(Beginning of DATA TO EXAMINE)

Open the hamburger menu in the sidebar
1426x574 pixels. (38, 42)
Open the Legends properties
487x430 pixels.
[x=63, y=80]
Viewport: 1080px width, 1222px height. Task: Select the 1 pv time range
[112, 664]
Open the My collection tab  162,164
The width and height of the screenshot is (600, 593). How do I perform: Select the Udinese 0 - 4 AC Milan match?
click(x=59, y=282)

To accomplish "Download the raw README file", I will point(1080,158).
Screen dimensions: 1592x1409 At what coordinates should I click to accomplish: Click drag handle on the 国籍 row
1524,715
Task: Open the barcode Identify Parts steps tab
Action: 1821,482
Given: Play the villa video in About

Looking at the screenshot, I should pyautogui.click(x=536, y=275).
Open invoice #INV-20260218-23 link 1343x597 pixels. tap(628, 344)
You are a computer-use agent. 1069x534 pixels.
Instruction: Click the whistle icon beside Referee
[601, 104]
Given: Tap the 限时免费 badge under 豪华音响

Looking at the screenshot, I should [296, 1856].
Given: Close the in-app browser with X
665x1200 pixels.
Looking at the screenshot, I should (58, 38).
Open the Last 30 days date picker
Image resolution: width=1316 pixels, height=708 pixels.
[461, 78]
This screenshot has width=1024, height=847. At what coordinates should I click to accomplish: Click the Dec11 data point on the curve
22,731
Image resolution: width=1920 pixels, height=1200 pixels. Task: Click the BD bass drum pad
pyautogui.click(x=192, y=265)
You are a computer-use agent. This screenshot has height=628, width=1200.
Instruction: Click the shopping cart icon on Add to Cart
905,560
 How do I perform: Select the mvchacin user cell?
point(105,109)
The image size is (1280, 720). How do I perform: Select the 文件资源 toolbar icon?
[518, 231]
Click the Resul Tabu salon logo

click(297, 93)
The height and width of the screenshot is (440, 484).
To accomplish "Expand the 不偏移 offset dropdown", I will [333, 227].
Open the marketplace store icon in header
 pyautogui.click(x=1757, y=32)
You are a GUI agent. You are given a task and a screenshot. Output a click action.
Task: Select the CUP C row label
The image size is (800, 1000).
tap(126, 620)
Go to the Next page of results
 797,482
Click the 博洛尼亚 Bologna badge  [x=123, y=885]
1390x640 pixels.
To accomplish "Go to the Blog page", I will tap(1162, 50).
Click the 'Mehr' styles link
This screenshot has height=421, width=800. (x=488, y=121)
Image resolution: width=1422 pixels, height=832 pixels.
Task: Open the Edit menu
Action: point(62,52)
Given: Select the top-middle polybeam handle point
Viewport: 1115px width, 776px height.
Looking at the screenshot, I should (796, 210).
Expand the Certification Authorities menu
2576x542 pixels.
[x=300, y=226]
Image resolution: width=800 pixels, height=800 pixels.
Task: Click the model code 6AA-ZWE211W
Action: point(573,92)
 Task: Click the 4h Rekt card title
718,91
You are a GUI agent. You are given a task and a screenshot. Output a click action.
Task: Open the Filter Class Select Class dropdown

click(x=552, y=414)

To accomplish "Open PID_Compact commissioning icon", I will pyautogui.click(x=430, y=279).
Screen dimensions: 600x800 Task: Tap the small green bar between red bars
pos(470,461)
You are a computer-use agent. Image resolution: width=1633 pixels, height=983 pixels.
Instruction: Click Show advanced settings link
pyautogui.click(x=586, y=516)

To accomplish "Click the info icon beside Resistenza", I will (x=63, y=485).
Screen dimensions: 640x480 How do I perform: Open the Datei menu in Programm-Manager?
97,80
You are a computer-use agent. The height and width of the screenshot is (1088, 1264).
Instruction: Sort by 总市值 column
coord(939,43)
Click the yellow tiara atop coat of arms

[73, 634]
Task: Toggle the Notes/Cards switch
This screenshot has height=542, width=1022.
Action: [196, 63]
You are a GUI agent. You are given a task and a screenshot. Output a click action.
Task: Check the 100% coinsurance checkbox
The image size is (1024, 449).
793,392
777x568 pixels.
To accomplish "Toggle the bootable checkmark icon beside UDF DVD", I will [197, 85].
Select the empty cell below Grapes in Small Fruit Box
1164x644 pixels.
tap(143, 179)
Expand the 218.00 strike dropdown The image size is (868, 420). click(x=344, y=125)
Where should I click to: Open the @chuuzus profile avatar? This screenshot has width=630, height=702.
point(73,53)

(End of DATA TO EXAMINE)

● **WORK INSTRUCTION**:
Taking the listing above, write all of it out exactly.

● **RESPONSE FOR THIS EXERCISE**:
Open the hamburger menu in the sidebar
1426x574 pixels. (38, 42)
Open the Legends properties
487x430 pixels.
[x=63, y=80]
Viewport: 1080px width, 1222px height. Task: Select the 1 pv time range
[112, 664]
Open the My collection tab  162,164
The width and height of the screenshot is (600, 593). How do I perform: Select the Udinese 0 - 4 AC Milan match?
click(x=59, y=282)

To accomplish "Download the raw README file", I will point(1080,158).
Screen dimensions: 1592x1409 At what coordinates should I click to accomplish: Click drag handle on the 国籍 row
1524,715
Task: Open the barcode Identify Parts steps tab
Action: 1821,482
Given: Play the villa video in About

Looking at the screenshot, I should pyautogui.click(x=536, y=275).
Open invoice #INV-20260218-23 link 1343x597 pixels. tap(628, 344)
You are a computer-use agent. 1069x534 pixels.
Instruction: Click the whistle icon beside Referee
[601, 104]
Given: Tap the 限时免费 badge under 豪华音响

Looking at the screenshot, I should [296, 1856].
Given: Close the in-app browser with X
665x1200 pixels.
Looking at the screenshot, I should (58, 38).
Open the Last 30 days date picker
Image resolution: width=1316 pixels, height=708 pixels.
[461, 78]
This screenshot has width=1024, height=847. At what coordinates should I click to accomplish: Click the Dec11 data point on the curve
22,731
Image resolution: width=1920 pixels, height=1200 pixels. Task: Click the BD bass drum pad
pyautogui.click(x=192, y=265)
You are a computer-use agent. This screenshot has height=628, width=1200.
Instruction: Click the shopping cart icon on Add to Cart
905,560
 How do I perform: Select the mvchacin user cell?
point(105,109)
The image size is (1280, 720). How do I perform: Select the 文件资源 toolbar icon?
[518, 231]
Click the Resul Tabu salon logo

click(297, 93)
The height and width of the screenshot is (440, 484).
To accomplish "Expand the 不偏移 offset dropdown", I will [333, 227].
Open the marketplace store icon in header
 pyautogui.click(x=1757, y=32)
You are a GUI agent. You are given a task and a screenshot. Output a click action.
Task: Select the CUP C row label
The image size is (800, 1000).
tap(126, 620)
Go to the Next page of results
 797,482
Click the 博洛尼亚 Bologna badge  [x=123, y=885]
1390x640 pixels.
To accomplish "Go to the Blog page", I will tap(1162, 50).
Click the 'Mehr' styles link
This screenshot has height=421, width=800. (x=488, y=121)
Image resolution: width=1422 pixels, height=832 pixels.
Task: Open the Edit menu
Action: point(62,52)
Given: Select the top-middle polybeam handle point
Viewport: 1115px width, 776px height.
Looking at the screenshot, I should (796, 210).
Expand the Certification Authorities menu
2576x542 pixels.
[x=300, y=226]
Image resolution: width=800 pixels, height=800 pixels.
Task: Click the model code 6AA-ZWE211W
Action: point(573,92)
 Task: Click the 4h Rekt card title
718,91
You are a GUI agent. You are given a task and a screenshot. Output a click action.
Task: Open the Filter Class Select Class dropdown

click(x=552, y=414)

To accomplish "Open PID_Compact commissioning icon", I will pyautogui.click(x=430, y=279).
Screen dimensions: 600x800 Task: Tap the small green bar between red bars
pos(470,461)
You are a computer-use agent. Image resolution: width=1633 pixels, height=983 pixels.
Instruction: Click Show advanced settings link
pyautogui.click(x=586, y=516)

To accomplish "Click the info icon beside Resistenza", I will (x=63, y=485).
Screen dimensions: 640x480 How do I perform: Open the Datei menu in Programm-Manager?
97,80
You are a computer-use agent. The height and width of the screenshot is (1088, 1264).
Instruction: Sort by 总市值 column
coord(939,43)
Click the yellow tiara atop coat of arms

[73, 634]
Task: Toggle the Notes/Cards switch
This screenshot has height=542, width=1022.
Action: [196, 63]
You are a GUI agent. You are given a task and a screenshot. Output a click action.
Task: Check the 100% coinsurance checkbox
The image size is (1024, 449).
793,392
777x568 pixels.
To accomplish "Toggle the bootable checkmark icon beside UDF DVD", I will [197, 85].
Select the empty cell below Grapes in Small Fruit Box
1164x644 pixels.
tap(143, 179)
Expand the 218.00 strike dropdown The image size is (868, 420). click(x=344, y=125)
Where should I click to: Open the @chuuzus profile avatar? This screenshot has width=630, height=702.
point(73,53)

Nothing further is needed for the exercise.